By Lois Whitehead, Public Relations Manager

Twenty-six reporters from consumer magazine BusinessWeek attended a forensic accounting seminar hosted by the Society last month.

The event is just the latest example of the Society’s myriad efforts to help educate journalists about different accounting and business matters.

The two-hour presentation by Debbie A. Cutler, a partner with Kramer, Love & Cutler, LLP, also included a discussion on restatements by Michael Young, a partner with Willkie Farr & Gallagher LLP.  

In her presentation, Cutler gave reporters suggestions for investigating financial statement fraud in their stories and also discussed common fraud methods that can appear in financial statements.

Cutler stressed that all three parts of the fraud triangle—opportunity, pressure and rationalization—generally exist in financial statement fraud cases. By eliminating one of these three characteristics, the risk of material misstatement due to fraud decreases.

“A prime example of pressures experienced by corporate executives commences in the quarterly earnings call-in conference call when analysts question results,” Cutler said. “When those results are lower than expected, the cascading effect could lead to the devaluation of the company’s stock price, and in the extreme case ultimately may lead to bankruptcy or delisting on an exchange.” 

“When senior management is involved in alleged fraudulent financial reporting, it is not uncommon for there to be a power struggle between management versus the audit committee,” co-presenter Young said.

He pointed out that the Sarbanes-Oxley Act opened the door for the audit committee to unilaterally finance an investigation into the numbers and, if necessary, get the Securities and Exchange Commission involved.
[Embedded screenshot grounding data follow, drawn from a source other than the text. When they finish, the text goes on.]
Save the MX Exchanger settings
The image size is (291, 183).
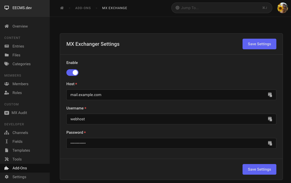(x=259, y=44)
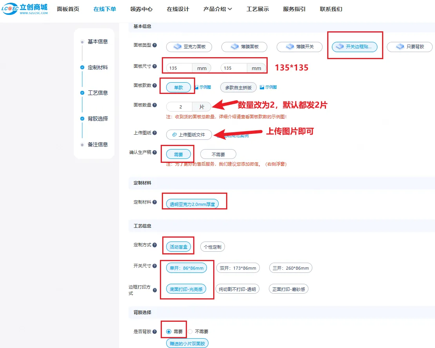This screenshot has width=435, height=348.
Task: Open the mm unit selector for panel width
Action: [201, 68]
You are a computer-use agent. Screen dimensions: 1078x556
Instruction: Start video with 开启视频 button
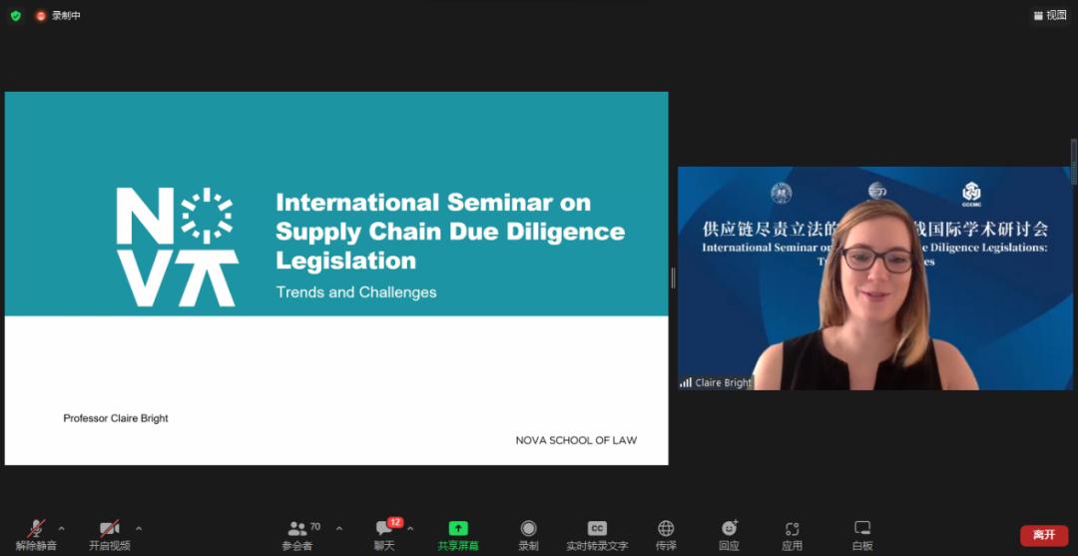click(x=109, y=534)
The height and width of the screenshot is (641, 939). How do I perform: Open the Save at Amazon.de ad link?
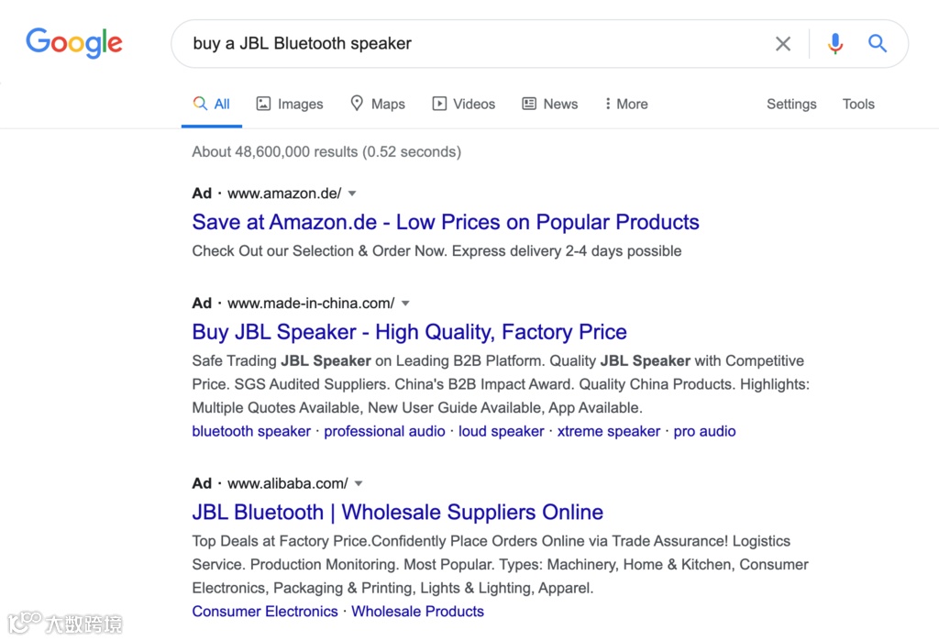pyautogui.click(x=446, y=222)
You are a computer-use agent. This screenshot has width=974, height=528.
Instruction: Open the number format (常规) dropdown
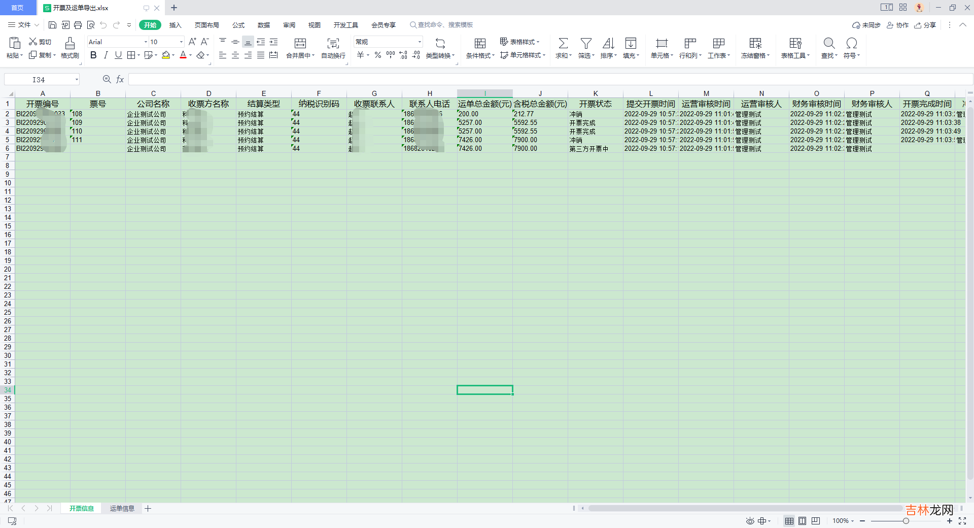point(420,42)
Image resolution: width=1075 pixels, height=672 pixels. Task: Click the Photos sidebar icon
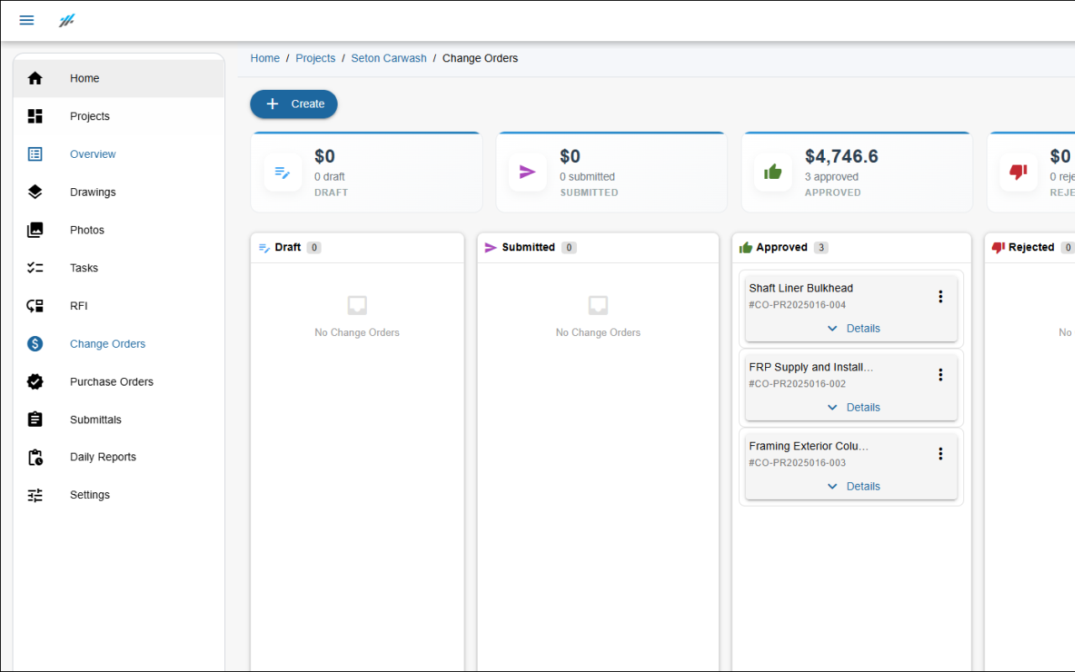pos(34,229)
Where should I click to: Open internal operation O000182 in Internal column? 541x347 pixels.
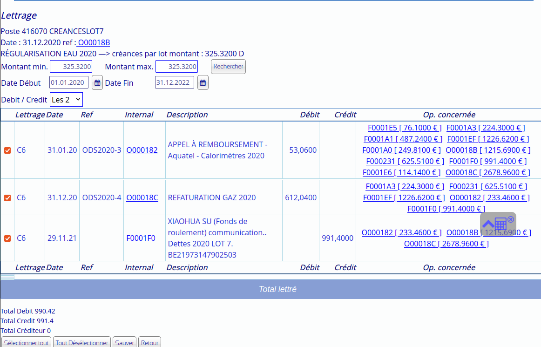point(142,150)
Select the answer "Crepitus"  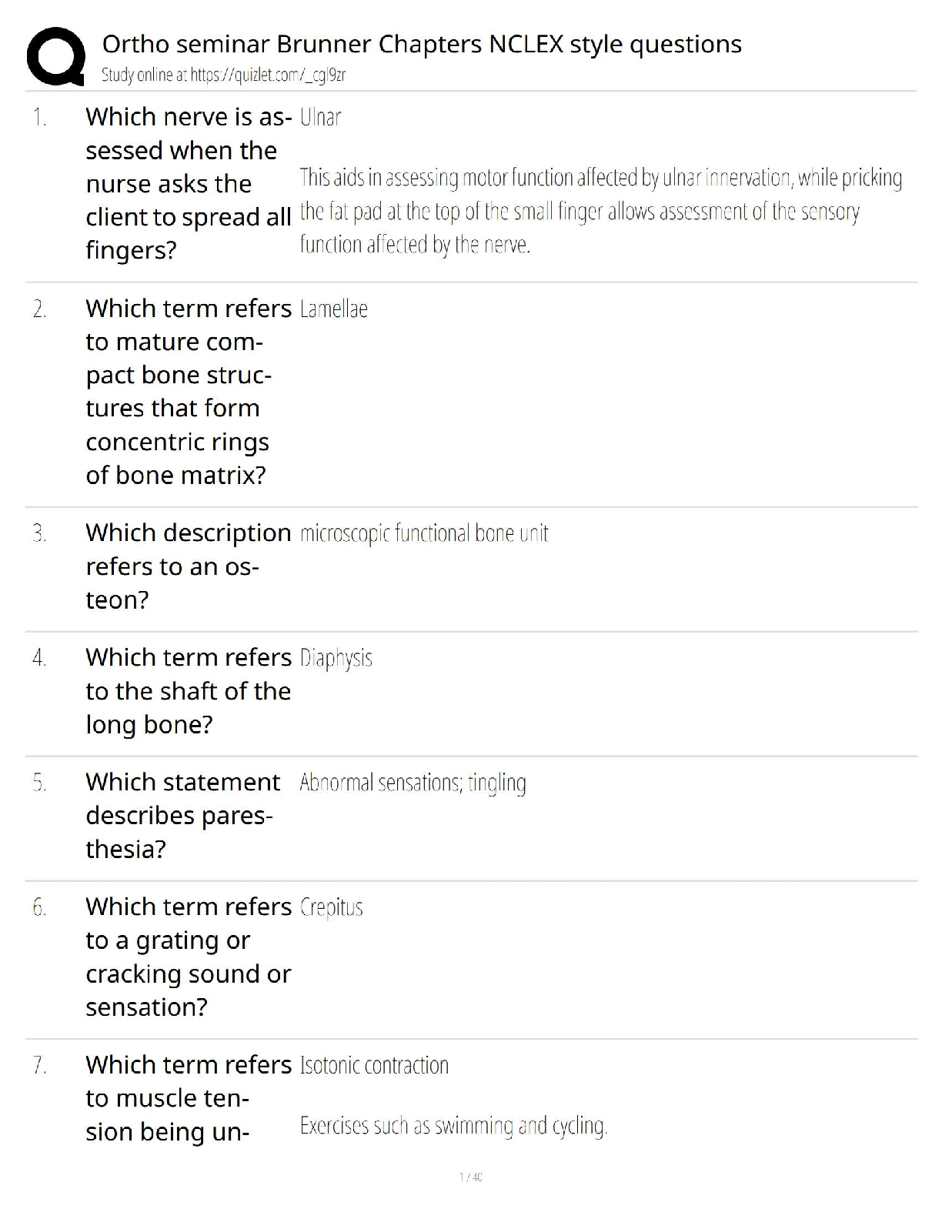tap(331, 908)
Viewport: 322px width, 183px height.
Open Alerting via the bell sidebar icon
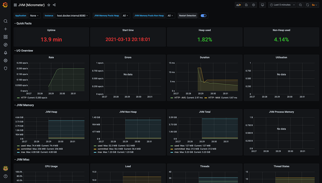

The seminar had been in the works since last spring, when top BusinessWeek staff attended the ceremony for the Society’s Excellence in Financial Journalism Awards ceremony. David Henry, associate business editor, coordinated the presentation.

The seminar outlined everything from the history of forensic accounting to new SEC laws to combating fraud.

“SAS 99 requires the auditor to design audit procedures to identify fraud risk factors by incorporating forensic procedures in the audit process,” said Cutler, although she pointed out that “only a court of law can determine whether a fraud has or has not occurred because an accountant cannot determine the intent of an alleged fraudster.”

In a recently released report on restatements, Huron Consulting Group statistics show the number of restatements in 2004 is on the rise; they have increased at record levels.

“It seems that the scrutiny placed on company internal controls and other pressures surfaced a large number of reporting problems this past year,” the report stated. Others think the increase in restatements could be due to companies being more conservative in reporting their financial results, taking special care to correct any errors.

To examine alleged fraudulent financial reporting, Cutler said, it’s important to go inside the company, meet the people involved and observe nonverbal clues during an interview.

“It can be useful to get to look people in the eye,” Young added.

While Cutler applauded the provisions under Sarbanes-Oxley as a step in the right direction to curtail fraudulent financial reporting, she said it might take time to bring about change within the accounting profession and corporations. As a member of the Fraud Task Force of the American Institute of CPAs’ Forensic and Litigation Services Subcommittee, she is in the process of defining the term “forensic accounting” to be considered by the AICPA.

Cutler and Tim Hedley, a partner at KPMG, will cochair the Foundation for Accounting Education’s Anti-Fraud Conference, to be held June 20.